* 課題:
以下の (a)〜(c) がそれぞれ原文の内容と合致するか、「はい」か「いいえ」で答え、判断の根拠となる原文の語句をそのまま引用せよ。
(a) 丹治史彦さんは2003年に港区南青山でアノニマ・スタジオを設立した。
(b) 井上美佳さんはリブロポートで主に料理書の編集を担当した。
(c) 聞き手の髙橋美咲さんは2010年から昭和村の「からむしのいとなみ」に携わる人々への取材を続けている。

* 原文:

--

ちょっと不思議なその成り立ちは実際どういういきさつだったのか、そもそもそこにはどんな思いが込められたのか。関係者へのインタビューを通じてひもといていきます。

 * * * 

ひとつのフレーズがずっと耳に残っていました。

「結果としては、とても〈からむし的〉だったのではないか」

それは、『からむしを績む』の制作に携わった方たちによるトークイベントで発せられたフレーズでした。ここで語られる〈からむし的〉とは、なんだろう? からむしの存在や昭和村のいとなみに魅了され、ときに困惑を覚えた者たち(ーーそれは何より私自身でもあるのですが)にとって、何かしら呼応するかたちで記憶や感覚に触れる表現のようにも感じて、あらためてそれを確かめたくもなりました。

このフレーズを発せられたのは、丹治史彦さん。井上美佳さんと一緒に、本や雑誌の編集・制作を行なう「信陽堂」を主宰され、『からむしを績む』の編集も担当されました。

シリーズ【インタビュー|からむしを績む】をスタートするにあたり、まずおふたりにお話をうかがうところから始めることにしました。制作期間中のエピソードとともに、先のフレーズに込められた意味や本づくりへの想いを聞かせていただきました(全5回の記事です)。

【プロフィール】
丹治史彦さん リブロポート、メディアファクトリーを経て、2003年10月、港区南青山にてアノニマ・スタジオを設立(2007年台東区蔵前に移転)。「ごはんとくらし」を軸にした出版とフードイベント、ワークショップなどを展開。2010年7月、井上美佳さんとともに信陽堂として活動を開始。

井上美佳さん リブロポートで主に児童書の編集(五味太郎さん、たむらしげるさんほか翻訳物など)を担当。1996年からフリーランスとして活動。主に生活書(内田真美さん「最後にうれしいお菓子たち」、瀬戸口しおりさん「私の手料理」、エフスタイル「エフスタイルの仕事」、ナカムラユキさん「365日雑貨暦」ほか)を編集。2010年7月、丹治史彦さんとともに信陽堂として活動を開始。

参考 https://shinyodo.net/aboutus.html

聞き手:髙橋 美咲
ライター。特に奥会津昭和村の「からむしのいとなみ」に携わる人々へ、2015年より継続して取材を行う。webメディア 灯台もと暮らしにて、同村との共同企画「土から生まれた糸を継ぐ / ひとの手が成す、暮らしの宝を訪ねて。【福島県大沼郡昭和村】特集」(2017-2018)を担当。70seeds にて、「結ばずに、次世代へつなぐ植物の糸」「手渡された一枚の布から生まれた本」(2021)などを執筆。

--

* 提供データ:

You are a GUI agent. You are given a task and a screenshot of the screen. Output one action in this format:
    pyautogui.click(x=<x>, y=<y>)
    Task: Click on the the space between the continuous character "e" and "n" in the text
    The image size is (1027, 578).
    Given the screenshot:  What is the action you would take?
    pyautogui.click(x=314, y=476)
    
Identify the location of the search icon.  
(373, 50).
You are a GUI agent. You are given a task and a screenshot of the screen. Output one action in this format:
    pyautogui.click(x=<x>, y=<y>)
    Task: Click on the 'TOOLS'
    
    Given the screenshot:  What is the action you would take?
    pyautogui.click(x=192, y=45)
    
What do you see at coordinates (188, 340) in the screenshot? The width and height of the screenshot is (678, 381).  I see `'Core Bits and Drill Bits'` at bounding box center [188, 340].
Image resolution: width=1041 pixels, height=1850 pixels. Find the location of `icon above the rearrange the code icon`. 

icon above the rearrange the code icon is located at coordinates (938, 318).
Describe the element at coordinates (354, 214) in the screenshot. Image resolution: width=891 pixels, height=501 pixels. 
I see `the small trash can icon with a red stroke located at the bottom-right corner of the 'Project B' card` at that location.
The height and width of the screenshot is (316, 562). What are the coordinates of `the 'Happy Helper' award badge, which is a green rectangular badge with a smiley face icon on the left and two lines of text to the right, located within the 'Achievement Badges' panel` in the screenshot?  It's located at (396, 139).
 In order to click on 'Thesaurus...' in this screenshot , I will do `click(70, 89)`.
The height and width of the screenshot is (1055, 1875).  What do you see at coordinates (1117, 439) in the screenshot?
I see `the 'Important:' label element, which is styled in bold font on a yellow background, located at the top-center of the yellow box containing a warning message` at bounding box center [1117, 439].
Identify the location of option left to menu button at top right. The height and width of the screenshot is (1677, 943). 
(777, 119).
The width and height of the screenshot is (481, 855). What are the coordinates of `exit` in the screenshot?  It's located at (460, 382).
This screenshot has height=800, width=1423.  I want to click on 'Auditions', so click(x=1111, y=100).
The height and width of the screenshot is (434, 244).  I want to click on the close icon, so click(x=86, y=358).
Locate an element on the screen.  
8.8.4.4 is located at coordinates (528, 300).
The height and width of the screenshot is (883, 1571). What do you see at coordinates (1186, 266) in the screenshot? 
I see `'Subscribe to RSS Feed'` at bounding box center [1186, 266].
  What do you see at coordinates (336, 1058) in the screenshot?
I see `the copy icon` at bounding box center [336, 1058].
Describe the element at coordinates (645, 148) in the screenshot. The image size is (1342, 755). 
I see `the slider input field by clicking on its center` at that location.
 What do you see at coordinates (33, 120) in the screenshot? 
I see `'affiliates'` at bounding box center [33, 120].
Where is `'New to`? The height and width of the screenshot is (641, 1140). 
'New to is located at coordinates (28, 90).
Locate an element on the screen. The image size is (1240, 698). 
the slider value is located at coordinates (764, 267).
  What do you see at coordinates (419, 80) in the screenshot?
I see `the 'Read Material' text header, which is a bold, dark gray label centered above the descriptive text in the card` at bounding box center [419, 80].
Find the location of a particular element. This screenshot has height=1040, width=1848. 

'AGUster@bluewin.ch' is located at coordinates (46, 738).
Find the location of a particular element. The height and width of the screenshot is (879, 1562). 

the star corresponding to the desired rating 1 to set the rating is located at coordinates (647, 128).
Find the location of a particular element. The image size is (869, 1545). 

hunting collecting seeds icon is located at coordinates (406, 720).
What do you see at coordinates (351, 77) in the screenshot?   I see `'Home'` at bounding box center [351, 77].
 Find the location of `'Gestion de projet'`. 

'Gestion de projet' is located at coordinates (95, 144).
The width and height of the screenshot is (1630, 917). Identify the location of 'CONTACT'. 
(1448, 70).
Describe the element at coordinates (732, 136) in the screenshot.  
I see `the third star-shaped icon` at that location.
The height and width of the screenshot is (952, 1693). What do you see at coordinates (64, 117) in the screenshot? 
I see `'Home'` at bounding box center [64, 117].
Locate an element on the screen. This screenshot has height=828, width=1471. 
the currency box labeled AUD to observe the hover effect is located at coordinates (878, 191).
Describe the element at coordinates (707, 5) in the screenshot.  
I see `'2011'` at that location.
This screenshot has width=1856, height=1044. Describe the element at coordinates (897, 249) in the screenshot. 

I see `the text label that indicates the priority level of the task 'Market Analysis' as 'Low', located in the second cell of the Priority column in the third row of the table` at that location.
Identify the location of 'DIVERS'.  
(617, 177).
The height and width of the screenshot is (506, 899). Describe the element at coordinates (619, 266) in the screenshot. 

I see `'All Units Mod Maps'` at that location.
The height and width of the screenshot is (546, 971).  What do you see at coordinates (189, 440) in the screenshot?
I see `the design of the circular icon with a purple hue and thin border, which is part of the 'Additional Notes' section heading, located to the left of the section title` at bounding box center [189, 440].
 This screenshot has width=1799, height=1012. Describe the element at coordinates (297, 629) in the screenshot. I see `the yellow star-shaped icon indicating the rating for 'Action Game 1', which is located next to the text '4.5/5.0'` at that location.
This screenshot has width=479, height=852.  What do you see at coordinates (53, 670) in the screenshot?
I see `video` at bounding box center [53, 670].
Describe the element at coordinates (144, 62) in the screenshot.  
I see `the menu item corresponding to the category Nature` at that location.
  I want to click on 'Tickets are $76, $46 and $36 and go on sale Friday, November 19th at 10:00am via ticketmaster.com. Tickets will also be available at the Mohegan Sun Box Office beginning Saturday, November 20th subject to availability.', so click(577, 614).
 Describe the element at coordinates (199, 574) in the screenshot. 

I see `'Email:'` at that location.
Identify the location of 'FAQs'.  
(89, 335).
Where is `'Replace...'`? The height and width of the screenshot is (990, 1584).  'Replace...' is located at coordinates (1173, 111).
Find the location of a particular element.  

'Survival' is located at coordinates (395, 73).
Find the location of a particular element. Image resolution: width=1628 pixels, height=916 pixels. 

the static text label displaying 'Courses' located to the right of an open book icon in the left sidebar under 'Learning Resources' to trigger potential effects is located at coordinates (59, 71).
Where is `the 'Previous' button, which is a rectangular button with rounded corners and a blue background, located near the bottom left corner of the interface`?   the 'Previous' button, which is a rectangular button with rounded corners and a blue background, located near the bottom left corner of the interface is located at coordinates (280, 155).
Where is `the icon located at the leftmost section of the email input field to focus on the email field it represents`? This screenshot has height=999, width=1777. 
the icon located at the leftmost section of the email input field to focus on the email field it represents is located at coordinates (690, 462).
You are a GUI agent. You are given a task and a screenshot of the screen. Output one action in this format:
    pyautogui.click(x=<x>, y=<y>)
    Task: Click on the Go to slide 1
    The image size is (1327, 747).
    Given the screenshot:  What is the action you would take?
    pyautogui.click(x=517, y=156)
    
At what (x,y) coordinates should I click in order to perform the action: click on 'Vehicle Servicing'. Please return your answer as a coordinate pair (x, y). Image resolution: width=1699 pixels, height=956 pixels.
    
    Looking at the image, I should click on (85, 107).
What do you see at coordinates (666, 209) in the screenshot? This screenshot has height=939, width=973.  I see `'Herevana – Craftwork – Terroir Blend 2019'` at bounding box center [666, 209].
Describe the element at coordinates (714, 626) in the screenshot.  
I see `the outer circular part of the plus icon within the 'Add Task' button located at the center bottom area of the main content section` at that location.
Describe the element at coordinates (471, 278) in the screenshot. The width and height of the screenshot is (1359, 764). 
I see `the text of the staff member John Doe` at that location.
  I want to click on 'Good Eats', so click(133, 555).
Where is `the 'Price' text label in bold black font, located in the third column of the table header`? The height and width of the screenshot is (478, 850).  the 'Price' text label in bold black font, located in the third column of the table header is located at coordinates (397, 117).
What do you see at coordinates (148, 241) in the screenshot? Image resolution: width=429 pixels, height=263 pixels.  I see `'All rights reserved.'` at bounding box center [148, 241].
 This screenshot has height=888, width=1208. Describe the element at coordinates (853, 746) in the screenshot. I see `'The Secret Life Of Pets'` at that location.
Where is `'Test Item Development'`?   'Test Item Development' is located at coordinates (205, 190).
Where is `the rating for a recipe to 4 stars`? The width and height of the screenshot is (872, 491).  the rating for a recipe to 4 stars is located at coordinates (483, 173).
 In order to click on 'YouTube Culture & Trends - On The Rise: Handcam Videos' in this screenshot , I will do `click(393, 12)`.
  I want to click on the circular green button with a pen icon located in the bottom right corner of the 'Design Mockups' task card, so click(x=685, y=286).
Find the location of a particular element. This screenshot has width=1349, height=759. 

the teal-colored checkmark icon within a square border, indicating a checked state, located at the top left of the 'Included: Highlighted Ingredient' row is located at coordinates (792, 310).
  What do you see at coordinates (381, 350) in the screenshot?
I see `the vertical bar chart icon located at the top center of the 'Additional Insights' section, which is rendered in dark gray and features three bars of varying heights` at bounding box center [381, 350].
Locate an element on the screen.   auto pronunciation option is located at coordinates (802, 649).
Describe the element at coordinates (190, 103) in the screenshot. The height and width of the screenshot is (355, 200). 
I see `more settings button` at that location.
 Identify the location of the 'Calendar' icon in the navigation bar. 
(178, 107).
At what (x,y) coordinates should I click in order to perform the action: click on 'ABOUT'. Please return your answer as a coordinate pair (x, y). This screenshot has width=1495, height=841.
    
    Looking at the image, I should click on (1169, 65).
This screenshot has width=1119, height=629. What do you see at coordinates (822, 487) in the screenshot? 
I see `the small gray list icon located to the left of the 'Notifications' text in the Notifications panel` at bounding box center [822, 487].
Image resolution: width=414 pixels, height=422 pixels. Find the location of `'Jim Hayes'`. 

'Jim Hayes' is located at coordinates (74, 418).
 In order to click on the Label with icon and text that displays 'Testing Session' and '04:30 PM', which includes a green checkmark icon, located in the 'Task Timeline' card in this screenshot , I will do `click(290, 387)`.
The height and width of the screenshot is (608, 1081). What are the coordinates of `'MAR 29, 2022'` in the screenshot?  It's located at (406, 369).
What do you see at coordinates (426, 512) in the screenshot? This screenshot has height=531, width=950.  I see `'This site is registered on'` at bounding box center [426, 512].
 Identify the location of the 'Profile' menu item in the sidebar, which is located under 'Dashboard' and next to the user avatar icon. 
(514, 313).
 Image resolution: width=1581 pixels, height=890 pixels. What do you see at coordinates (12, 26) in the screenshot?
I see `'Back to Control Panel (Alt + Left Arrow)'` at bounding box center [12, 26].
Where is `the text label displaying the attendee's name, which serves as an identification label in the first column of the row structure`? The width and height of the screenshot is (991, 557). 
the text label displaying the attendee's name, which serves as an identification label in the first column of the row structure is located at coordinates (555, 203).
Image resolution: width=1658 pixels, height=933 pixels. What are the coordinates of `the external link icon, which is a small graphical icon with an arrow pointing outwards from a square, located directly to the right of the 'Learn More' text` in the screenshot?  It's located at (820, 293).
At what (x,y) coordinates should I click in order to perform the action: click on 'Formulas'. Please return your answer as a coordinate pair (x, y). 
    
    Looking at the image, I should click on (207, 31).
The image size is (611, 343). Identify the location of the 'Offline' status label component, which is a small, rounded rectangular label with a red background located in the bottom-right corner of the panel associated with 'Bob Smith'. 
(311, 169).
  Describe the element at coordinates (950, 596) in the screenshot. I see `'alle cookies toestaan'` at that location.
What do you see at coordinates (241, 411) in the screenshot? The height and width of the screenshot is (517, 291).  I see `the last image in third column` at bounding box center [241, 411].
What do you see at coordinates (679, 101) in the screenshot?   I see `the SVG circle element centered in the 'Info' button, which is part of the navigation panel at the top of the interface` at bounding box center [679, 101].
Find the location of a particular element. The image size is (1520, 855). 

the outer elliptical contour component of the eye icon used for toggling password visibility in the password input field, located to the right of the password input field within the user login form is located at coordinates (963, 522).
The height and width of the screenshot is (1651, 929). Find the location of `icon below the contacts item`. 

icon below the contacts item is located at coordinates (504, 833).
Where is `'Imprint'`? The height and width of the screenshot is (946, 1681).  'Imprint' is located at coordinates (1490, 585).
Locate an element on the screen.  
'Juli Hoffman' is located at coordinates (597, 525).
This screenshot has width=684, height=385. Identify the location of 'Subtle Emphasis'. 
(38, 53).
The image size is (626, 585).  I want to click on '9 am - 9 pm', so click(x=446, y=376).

--

* 解答:
(a) はい。「2003年10月、港区南青山にてアノニマ・スタジオを設立」
(b) いいえ。「リブロポートで主に児童書の編集」
(c) いいえ。「2015年より継続して取材を行う」